A complete example in Java: Oncology

This example shows how to create the Phenopacket that was explained here.

subject

We create an object to represent the proband as an Individual.

private Individual subject() {
      return Individual.newBuilder()
              .setId(this.patientId)
              .setDatasetId("urology cohort")
              .setSex(Sex.MALE)
              .setDateOfBirth(Timestamp.newBuilder()
                      .setSeconds(Instant.parse("1964-03-15T00:00:00Z").getEpochSecond()))
              .build();
  }

phenotypicFeatures

There are two categories of phenotypes that can be of interest with cancer data. Firstly, there are constitutional phenotypes such as weight loss that are related to the disease of cancer. Second, the tumor, and is applicable metasases, each have their own phenotypes including histology and grade. The Phenopacket standard represents constitutional Phenotypes using a list of rstphenotype elements, and represents phenotypes of the tumor and metastases in Biosample elements. In the present case, the patient was found to have hematuria and severe dysuria, which are coded as follows.

PhenotypicFeature hematuria = PhenotypicFeature.newBuilder().
        setType(ontologyClass("HP:0000790","Hematuria")).
        build();
PhenotypicFeature dsyuria = PhenotypicFeature.newBuilder().
    setType(ontologyClass("HP:0100518","Dysuria")).
    setSeverity(ontologyClass("HP:0012828","Severe")).
    build();

HtsFile

We use three HtsFile objects in this Phenopacket. One represents the pair normal germline whole-genome sequence (WGS) VCF file, one one each represents somatic WGS data from the bladder carcinoma specimen and from the metastasis specimen. All three packets are created analogously. Here is the code for the bladder carcinoma WGS file.

public HtsFile createSomaticHtsFile() {
    // first create a File
    // We are imagining there is a reference to a VCF file for a normal germline genome seqeunce
    String path = "/data/genomes/urothelial_ca_wgs.vcf.gz";
    String description = "Urothelial carcinoma sample";
    File file = File.newBuilder().setPath(path).setDescription(description).build();
    // Now create an HtsFile object
    return HtsFile.newBuilder().
            setHtsFormat(HtsFile.HtsFormat.VCF).
            setGenomeAssembly("GRCh38").
            setFile(file).
            build();
}

biosamples

This example Phenopacket contains five Biosample objects, each of which is constructed using a function similar to the following code, which represents the bladder carcinoma specimen.

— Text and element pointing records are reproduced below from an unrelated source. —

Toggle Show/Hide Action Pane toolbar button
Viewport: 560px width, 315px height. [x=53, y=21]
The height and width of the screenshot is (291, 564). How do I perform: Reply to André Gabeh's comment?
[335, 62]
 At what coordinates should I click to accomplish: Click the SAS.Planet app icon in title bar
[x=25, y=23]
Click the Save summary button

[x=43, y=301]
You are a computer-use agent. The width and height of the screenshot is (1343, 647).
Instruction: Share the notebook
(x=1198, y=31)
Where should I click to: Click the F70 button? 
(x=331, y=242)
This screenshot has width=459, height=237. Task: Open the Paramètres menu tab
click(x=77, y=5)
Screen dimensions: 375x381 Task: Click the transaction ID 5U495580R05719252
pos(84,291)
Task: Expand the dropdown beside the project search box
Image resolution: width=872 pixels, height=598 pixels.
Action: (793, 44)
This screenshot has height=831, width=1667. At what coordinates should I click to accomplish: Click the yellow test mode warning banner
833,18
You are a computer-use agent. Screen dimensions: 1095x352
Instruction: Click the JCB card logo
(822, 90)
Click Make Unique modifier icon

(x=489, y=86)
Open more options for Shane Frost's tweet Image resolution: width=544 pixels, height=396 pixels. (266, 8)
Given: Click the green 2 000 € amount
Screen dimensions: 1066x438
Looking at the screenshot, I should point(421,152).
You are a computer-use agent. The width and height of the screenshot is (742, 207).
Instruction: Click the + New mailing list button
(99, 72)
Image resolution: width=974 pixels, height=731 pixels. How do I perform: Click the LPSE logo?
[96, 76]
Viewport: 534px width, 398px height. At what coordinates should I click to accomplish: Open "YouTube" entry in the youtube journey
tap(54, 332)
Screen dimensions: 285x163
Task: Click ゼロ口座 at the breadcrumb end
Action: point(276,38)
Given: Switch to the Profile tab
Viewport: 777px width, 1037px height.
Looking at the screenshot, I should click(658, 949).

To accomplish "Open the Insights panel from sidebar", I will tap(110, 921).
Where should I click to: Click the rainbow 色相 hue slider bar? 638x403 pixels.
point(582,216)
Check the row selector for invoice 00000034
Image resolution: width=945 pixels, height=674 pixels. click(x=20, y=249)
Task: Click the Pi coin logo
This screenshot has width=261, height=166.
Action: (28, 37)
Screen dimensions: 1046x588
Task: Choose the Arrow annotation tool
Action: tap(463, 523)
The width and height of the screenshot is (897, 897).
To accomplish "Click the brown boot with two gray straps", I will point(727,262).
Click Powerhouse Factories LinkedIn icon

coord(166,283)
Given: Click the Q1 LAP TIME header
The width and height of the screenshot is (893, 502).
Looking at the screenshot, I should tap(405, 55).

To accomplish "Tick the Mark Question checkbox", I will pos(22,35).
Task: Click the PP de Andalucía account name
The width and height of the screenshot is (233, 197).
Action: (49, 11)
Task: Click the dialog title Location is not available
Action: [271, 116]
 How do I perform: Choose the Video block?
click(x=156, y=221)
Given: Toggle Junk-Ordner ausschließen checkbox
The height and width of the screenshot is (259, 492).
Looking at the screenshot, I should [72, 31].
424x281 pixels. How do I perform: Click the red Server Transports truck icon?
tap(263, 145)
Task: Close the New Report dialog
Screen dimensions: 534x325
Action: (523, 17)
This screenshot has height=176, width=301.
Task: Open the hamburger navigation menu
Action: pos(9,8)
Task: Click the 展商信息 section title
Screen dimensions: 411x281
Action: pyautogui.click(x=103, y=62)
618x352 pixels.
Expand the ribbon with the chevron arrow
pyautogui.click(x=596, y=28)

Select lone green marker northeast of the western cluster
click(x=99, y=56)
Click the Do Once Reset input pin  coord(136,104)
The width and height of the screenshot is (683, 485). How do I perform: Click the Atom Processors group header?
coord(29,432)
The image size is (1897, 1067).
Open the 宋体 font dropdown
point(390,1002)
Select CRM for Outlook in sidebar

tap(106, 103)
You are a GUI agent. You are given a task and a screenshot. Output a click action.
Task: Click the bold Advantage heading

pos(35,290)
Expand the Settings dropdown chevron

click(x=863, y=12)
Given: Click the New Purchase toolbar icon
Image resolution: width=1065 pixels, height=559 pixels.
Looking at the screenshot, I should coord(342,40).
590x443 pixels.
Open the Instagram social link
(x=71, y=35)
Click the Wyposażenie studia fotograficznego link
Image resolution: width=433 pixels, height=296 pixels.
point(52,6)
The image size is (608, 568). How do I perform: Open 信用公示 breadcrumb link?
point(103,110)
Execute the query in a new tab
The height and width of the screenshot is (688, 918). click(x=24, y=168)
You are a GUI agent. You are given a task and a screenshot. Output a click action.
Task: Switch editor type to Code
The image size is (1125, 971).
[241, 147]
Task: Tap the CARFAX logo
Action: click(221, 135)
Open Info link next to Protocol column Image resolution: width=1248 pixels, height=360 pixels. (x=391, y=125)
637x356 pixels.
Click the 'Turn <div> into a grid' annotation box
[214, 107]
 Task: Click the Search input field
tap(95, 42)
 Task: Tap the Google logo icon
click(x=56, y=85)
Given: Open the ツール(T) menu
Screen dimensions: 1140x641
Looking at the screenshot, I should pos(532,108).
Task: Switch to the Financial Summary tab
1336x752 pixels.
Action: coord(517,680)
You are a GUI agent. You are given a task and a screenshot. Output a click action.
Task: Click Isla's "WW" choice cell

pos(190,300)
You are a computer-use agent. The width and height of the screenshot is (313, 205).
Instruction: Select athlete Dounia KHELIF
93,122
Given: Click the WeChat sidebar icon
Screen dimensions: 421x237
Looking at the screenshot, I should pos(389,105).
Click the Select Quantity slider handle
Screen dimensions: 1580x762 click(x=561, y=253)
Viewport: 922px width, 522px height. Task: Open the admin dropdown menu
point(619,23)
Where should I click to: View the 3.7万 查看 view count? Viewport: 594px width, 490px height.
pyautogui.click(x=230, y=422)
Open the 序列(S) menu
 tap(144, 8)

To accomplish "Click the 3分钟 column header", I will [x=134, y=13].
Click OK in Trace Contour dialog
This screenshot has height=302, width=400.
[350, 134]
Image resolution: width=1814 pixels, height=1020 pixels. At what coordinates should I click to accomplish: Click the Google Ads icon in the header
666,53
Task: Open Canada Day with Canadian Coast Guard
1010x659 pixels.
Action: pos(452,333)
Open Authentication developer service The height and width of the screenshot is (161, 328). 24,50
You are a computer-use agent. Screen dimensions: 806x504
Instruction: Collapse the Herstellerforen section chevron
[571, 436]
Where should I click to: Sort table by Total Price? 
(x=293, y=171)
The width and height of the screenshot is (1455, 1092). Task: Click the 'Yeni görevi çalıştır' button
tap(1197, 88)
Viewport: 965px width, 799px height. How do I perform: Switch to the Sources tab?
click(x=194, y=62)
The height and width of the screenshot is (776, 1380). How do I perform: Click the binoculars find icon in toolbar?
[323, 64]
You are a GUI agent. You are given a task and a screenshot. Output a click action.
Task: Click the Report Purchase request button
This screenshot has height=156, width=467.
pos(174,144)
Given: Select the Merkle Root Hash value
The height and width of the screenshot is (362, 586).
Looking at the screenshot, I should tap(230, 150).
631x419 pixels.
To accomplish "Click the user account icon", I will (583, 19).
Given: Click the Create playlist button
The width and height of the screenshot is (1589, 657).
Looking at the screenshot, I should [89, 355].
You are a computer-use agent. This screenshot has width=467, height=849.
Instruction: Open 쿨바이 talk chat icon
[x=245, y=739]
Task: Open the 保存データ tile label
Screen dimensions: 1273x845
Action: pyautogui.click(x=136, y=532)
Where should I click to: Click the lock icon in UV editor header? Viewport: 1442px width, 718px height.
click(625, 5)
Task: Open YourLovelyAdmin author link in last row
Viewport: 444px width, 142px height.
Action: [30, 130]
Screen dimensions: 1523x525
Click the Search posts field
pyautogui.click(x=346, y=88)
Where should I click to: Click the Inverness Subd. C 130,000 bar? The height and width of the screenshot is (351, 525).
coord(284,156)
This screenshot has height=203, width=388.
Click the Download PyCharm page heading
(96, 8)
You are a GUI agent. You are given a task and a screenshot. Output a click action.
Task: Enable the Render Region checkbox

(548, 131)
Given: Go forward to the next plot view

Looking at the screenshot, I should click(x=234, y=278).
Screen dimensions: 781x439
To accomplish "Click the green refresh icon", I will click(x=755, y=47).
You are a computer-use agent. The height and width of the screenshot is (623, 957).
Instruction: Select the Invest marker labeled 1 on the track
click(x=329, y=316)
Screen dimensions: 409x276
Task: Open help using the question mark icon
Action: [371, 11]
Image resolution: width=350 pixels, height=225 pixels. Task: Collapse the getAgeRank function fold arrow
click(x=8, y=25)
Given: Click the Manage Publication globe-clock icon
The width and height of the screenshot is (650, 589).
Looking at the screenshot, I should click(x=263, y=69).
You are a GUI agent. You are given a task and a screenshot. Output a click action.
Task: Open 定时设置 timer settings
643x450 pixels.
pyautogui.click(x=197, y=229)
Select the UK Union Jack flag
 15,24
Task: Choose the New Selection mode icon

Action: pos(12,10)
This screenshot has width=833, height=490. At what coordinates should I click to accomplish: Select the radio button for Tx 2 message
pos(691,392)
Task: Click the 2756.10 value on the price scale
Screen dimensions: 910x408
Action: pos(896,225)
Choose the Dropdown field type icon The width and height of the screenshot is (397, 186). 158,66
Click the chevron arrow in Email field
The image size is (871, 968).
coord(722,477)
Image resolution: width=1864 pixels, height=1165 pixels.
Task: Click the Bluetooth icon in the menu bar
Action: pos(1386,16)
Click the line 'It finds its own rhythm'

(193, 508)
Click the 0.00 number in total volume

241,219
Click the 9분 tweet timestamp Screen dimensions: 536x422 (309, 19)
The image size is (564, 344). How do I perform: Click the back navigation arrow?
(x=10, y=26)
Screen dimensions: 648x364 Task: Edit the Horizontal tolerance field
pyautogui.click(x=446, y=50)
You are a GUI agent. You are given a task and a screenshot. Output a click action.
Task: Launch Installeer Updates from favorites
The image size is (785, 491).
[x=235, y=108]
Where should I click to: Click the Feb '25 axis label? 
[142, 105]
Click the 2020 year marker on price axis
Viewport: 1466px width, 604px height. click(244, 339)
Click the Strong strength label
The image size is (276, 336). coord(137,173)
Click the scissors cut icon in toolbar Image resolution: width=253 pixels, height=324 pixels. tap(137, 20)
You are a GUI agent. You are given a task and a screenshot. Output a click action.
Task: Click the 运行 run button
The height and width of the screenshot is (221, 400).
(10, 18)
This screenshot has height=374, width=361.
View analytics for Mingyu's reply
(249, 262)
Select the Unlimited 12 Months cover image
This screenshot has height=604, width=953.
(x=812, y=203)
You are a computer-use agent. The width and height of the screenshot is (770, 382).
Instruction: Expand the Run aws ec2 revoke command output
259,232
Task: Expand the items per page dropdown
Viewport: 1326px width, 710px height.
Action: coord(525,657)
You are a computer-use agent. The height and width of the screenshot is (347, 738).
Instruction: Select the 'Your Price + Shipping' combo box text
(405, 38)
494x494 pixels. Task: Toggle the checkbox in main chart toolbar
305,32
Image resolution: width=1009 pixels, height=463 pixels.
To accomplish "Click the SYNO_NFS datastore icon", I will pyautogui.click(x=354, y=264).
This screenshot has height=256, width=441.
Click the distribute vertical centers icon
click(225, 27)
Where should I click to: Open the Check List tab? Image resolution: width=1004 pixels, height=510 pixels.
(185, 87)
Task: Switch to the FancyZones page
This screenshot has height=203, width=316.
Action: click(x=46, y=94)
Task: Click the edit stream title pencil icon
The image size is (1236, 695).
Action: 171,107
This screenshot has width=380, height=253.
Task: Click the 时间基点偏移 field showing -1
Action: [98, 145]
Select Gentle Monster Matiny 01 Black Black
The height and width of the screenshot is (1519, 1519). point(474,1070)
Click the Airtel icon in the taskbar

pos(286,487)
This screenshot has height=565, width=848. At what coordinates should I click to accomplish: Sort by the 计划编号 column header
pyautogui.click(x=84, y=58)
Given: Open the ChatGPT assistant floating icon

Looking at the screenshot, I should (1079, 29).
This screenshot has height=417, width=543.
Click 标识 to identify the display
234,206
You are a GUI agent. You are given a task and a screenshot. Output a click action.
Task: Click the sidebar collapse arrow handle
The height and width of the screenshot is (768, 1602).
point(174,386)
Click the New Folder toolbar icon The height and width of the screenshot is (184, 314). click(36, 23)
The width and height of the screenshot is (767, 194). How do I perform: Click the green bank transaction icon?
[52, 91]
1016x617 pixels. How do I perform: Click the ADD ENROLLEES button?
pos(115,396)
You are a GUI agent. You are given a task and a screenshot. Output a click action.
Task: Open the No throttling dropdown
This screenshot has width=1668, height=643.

private Biosample bladderBiosample() {
      String sampleId = "sample1";
      // left wall of urinary bladder
      OntologyClass sampleType = ontologyClass("UBERON_0001256", "wall of urinary bladder");
      Biosample.Builder biosampleBuilder = biosampleBuilder(patientId, sampleId, this.ageAtBiopsy, sampleType);
      // also want to mention the procedure, Prostatocystectomy (NCIT:C94464)
      //Infiltrating Urothelial Carcinoma (Code C39853)
      OntologyClass infiltratingUrothelialCarcinoma = ontologyClass("NCIT:C39853", "Infiltrating Urothelial Carcinoma");
      biosampleBuilder.setHistologicalDiagnosis(infiltratingUrothelialCarcinoma);
      // A malignant tumor at the original site of growth
      OntologyClass primary = ontologyClass("NCIT:C84509", "Primary Malignant Neoplasm");
      biosampleBuilder.setTumorProgression(primary);
      biosampleBuilder.addHtsFiles(HtsFileTest.createSomaticHtsFile());
      biosampleBuilder.setProcedure(Procedure.newBuilder().setCode(ontologyClass("NCIT:C15189", "Biopsy")).build());
      return biosampleBuilder.build();
  }

Normal findings

In the biosamples for the left and right ureter, normal findings were obtains. This is represented by an OntologyClass for normal (negative) findings. We recommend using the following term from NCIT.

OntologyClass normalFinding = ontologyClass("NCIT:C38757", "Negative Finding");

This is used to create a “normal” Biosample object as follows.

private Biosample leftUreterBiosample() {
     String sampleId = "sample3";
     OntologyClass sampleType = ontologyClass("UBERON:0001223", "left ureter");
     Biosample.Builder biosampleBuilder = biosampleBuilder(patientId, sampleId, this.ageAtBiopsy, sampleType);
     OntologyClass normalFinding = ontologyClass("NCIT:C38757", "Negative Finding");
     biosampleBuilder.setHistologicalDiagnosis(normalFinding);
     biosampleBuilder.setProcedure(Procedure.newBuilder().setCode(ontologyClass("NCIT:C15189", "Biopsy")).build());
     return biosampleBuilder.build();
 }

diseases

We recommend using the National Cancer Institute’s Thesaurus codes to represent cancer diagnoses, but any relevant ontology term can be used. The following Java code creates a Disease object.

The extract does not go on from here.